The internal/ Convention

Go has a built-in access control mechanism that I wish TypeScript had. Any package under an internal/ directory cannot be imported by code outside your module. In Cerebro, the structure looks like:

cerebro/
  main.go
  cmd/
    root.go
    status.go
    metrics.go
    alerts.go
    logs.go
  internal/
    config/config.go
    datadog/client.go
    datadog/metrics.go
    datadog/monitors.go
    datadog/logs.go
    output/formatter.go
    services/registry.go

Everything under internal/ is private to the module. The cmd package orchestrates, the internal packages do the actual work. This is enforced by the Go compiler, not by convention or a linter rule.
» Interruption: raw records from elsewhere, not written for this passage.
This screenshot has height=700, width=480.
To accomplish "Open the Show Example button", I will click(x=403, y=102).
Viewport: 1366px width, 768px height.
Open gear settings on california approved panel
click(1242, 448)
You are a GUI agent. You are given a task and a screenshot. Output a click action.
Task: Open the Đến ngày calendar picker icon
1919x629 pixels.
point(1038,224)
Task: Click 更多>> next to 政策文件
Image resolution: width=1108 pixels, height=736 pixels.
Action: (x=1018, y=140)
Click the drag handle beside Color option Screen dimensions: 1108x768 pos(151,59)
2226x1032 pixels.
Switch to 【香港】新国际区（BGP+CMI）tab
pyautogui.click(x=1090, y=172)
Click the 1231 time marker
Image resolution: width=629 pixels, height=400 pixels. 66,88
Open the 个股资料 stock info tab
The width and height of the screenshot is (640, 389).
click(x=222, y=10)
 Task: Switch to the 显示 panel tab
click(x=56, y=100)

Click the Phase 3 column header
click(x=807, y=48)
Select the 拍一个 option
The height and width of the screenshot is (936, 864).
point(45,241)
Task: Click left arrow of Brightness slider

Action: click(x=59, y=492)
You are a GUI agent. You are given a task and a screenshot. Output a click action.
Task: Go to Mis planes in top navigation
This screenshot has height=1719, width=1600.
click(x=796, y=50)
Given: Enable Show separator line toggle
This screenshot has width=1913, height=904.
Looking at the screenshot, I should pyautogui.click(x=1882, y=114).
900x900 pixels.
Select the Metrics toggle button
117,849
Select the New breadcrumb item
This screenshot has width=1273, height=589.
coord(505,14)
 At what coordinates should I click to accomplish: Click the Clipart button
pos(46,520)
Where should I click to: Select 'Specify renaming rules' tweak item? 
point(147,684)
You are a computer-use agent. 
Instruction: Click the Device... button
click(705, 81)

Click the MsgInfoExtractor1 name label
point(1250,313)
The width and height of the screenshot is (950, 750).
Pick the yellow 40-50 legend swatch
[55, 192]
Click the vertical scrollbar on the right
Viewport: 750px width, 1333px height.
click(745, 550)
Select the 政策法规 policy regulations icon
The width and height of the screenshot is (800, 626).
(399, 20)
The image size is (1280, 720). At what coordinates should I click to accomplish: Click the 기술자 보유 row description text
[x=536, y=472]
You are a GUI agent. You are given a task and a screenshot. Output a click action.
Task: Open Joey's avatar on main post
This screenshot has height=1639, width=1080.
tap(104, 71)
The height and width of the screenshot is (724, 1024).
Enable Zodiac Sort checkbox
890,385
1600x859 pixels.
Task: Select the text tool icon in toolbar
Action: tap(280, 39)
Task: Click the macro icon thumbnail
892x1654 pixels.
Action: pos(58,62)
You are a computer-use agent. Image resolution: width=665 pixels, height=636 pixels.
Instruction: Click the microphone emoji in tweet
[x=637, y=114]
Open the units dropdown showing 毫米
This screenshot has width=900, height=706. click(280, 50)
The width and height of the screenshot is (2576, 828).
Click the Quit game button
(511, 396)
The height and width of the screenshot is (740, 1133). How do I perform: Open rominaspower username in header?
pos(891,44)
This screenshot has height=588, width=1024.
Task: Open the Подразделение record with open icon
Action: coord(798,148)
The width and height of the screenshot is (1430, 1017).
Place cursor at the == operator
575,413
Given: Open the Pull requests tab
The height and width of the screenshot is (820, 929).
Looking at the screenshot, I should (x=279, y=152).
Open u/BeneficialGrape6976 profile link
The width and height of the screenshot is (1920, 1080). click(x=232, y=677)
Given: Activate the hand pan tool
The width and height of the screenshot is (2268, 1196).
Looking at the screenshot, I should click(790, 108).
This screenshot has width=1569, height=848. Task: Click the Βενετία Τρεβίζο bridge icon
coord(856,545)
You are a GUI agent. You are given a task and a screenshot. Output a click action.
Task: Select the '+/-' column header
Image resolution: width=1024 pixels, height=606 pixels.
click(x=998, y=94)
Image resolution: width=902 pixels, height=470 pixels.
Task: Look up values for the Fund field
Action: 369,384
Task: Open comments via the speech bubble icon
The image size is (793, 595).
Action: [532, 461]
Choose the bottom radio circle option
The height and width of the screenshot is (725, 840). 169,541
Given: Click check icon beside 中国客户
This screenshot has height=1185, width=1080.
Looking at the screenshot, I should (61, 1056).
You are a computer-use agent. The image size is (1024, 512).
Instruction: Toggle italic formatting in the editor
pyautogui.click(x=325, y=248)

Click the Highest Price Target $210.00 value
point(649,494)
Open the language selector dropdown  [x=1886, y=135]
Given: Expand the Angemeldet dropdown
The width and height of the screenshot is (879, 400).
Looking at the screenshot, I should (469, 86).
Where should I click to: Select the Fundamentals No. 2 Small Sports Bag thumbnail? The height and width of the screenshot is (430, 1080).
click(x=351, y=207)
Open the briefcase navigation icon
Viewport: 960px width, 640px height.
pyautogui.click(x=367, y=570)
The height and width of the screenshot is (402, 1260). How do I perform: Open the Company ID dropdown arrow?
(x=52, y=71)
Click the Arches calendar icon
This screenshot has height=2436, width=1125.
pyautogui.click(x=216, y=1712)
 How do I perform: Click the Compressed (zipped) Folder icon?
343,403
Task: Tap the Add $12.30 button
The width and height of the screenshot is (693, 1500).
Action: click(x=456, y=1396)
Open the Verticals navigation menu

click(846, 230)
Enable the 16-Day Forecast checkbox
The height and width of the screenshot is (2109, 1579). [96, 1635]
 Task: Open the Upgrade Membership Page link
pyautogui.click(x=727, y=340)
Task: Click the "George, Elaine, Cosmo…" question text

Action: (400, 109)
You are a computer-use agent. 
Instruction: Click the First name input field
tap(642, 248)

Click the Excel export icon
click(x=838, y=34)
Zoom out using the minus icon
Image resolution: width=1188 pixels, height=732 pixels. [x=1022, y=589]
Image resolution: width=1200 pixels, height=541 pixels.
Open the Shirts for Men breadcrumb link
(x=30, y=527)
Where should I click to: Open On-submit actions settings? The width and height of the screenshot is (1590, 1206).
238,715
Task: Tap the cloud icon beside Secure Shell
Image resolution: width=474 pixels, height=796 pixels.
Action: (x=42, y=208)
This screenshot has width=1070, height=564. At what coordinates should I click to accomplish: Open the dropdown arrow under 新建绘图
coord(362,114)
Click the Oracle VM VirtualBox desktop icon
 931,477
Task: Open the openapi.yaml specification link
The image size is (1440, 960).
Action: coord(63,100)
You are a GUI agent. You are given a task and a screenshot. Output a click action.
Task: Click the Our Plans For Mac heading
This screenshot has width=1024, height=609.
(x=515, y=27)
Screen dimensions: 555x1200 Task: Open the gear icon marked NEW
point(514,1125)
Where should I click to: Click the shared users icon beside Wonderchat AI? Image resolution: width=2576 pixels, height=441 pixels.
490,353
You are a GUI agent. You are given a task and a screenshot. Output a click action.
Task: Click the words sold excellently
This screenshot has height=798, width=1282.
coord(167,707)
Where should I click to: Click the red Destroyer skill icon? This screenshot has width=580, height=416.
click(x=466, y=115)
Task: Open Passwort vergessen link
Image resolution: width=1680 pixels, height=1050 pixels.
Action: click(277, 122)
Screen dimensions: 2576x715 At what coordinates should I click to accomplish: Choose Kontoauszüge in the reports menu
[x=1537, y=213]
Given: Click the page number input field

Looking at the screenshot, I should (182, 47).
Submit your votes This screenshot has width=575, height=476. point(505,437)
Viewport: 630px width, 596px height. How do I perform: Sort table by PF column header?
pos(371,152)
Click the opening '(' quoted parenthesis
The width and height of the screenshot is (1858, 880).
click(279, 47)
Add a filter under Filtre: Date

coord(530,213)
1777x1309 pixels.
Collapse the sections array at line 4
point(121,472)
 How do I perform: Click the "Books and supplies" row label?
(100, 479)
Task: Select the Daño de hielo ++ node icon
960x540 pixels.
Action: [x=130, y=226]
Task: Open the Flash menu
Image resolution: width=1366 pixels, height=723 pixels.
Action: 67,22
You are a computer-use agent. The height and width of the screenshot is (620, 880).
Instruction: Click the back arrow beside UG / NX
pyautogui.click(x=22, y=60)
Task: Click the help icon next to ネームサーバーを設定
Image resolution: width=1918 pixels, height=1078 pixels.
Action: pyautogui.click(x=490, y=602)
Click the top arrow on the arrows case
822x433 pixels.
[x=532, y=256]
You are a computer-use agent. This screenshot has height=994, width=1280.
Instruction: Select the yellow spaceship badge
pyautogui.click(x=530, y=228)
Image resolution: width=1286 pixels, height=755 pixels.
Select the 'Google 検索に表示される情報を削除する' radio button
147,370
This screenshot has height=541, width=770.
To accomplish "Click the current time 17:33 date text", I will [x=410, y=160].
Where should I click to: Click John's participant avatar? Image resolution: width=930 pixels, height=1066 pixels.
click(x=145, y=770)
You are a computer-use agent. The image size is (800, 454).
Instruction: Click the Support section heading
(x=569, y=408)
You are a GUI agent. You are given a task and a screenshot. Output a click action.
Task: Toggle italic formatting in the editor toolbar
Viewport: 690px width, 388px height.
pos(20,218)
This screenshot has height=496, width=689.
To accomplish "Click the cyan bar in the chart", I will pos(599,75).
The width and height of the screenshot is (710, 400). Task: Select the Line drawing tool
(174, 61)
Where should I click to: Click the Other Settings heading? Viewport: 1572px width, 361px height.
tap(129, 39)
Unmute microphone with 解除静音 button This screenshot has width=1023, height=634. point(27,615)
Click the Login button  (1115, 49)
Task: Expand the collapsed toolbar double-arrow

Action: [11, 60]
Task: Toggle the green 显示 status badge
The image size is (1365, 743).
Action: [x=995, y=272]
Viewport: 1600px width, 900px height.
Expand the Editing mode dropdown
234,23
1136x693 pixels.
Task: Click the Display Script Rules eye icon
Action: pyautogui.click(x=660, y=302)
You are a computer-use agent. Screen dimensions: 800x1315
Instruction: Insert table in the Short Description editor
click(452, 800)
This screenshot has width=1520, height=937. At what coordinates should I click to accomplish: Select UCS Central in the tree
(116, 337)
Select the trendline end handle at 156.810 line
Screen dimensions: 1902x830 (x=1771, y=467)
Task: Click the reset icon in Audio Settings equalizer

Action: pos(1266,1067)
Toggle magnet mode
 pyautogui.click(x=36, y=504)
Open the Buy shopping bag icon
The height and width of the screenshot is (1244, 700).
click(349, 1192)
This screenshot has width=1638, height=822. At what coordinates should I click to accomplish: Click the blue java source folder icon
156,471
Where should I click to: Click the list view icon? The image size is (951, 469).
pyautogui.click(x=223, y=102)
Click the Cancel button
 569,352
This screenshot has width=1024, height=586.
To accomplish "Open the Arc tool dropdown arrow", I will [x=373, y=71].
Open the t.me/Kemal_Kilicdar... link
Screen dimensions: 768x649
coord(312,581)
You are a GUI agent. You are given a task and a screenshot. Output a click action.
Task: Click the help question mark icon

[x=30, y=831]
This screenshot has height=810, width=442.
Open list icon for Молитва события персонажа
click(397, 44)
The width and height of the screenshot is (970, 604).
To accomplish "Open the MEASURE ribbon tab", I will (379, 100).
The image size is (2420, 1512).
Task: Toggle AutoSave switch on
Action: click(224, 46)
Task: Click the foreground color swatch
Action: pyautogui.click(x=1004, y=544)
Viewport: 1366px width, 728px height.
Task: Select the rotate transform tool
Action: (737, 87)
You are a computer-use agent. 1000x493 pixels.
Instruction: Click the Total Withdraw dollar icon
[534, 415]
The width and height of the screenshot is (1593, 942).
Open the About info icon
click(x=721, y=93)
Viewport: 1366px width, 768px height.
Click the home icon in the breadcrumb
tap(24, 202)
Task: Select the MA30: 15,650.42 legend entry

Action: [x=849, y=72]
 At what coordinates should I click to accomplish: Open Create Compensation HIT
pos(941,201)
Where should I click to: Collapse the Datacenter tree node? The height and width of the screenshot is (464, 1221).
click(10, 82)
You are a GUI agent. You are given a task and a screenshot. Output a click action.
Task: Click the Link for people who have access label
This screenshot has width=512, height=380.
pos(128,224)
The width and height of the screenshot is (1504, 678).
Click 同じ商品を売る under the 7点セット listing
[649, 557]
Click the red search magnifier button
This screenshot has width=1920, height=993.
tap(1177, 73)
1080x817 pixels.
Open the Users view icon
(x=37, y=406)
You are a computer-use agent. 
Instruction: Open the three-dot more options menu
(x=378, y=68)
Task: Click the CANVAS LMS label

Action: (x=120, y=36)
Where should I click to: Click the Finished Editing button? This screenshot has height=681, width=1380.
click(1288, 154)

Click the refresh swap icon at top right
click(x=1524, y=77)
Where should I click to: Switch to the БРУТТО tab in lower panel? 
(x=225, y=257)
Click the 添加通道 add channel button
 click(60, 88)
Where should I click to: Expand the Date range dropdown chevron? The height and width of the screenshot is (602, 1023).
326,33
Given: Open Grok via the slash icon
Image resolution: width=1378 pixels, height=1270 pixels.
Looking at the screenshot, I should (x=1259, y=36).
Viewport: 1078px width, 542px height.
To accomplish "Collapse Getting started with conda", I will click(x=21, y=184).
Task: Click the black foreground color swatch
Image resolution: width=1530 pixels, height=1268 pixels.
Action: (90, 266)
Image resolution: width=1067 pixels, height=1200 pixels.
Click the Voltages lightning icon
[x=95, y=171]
If someone tries to import internal/datadog from outside the module, it won't compile.

CLI Tooling with Cobra

Building CLI tools is where Go feels most natural. The Cobra framework (used by kubectl, Hugo, and GitHub CLI) gives you subcommands, flags, and help text generation.

var rootCmd = &cobra.Command{
    Use:   "cerebro",
    Short: "Datadog CLI for rapid incident diagnosis",
}

func Execute() {
    if err := rootCmd.Execute(); err != nil {
        fmt.Fprintln(os.Stderr, err)
        os.Exit(1)
    }
}

func init() {
    rootCmd.PersistentFlags().StringVarP(&flagEnv, "env", "e", "", "environment")
    rootCmd.PersistentFlags().StringVarP(&flagFormat, "format", "f", "table", "output format")
}

The init() function is a Go-specific concept: it runs automatically when the package is loaded. No explicit registration needed. And PersistentFlags means those flags are inherited by every subcommand. So cerebro status --env prod and cerebro alerts --env staging both work without duplicating flag definitions.

HTTP Without a Framework

Go's standard library includes a production-ready HTTP server. No Express, no Fastify, no framework required.

package main

import (
    "encoding/json"
    "net/http"
)

type HealthResponse struct {
    Status  string `json:"status"`
    Version string `json:"version"`
}

func healthHandler(w http.ResponseWriter, r *http.Request) {
    resp := HealthResponse{Status: "ok", Version: "1.0.0"}
    w.Header().Set("Content-Type", "application/json")
    json.NewEncoder(w).Encode(resp)
}

func main() {
    http.HandleFunc("/health", healthHandler)
    http.ListenAndServe(":8080", nil)
}

That's a complete HTTP server with JSON responses. No dependencies. The struct tags (json:"status") control serialization, similar to decorators in NestJS but built into the language.

What I'd Tell a TypeScript Developer Starting Go

  • Stop looking for the framework. Go's standard library covers HTTP, JSON, testing, and concurrency. You don't need an Express equivalent.
  • Embrace the verbosity. The if err != nil pattern feels repetitive, but it makes every failure explicit. After a few weeks, you stop fighting it.
  • Think in packages, not classes. Go organizes code by package, not by class hierarchy. Group by responsibility, not by type.
  • Start with a CLI tool. Go compiles to a single binary with zero dependencies. No node_modules, no runtime. Build a small CLI tool and experience the deployment story firsthand.
  • Concurrency is not parallelism. Goroutines are lightweight, but shared state still needs protection. Learn WaitGroup and Mutex before reaching for channels.

What's Next

Go is becoming a permanent part of my toolkit alongside TypeScript. For web applications and frontends, TypeScript is still my first choice. For CLI tools, infrastructure automation, and high-performance backend services, Go is the better fit.

I'll be writing more about specific patterns as I go deeper. The goal is to build production-quality tools, not just toy projects. Cerebro was the first one. More to come.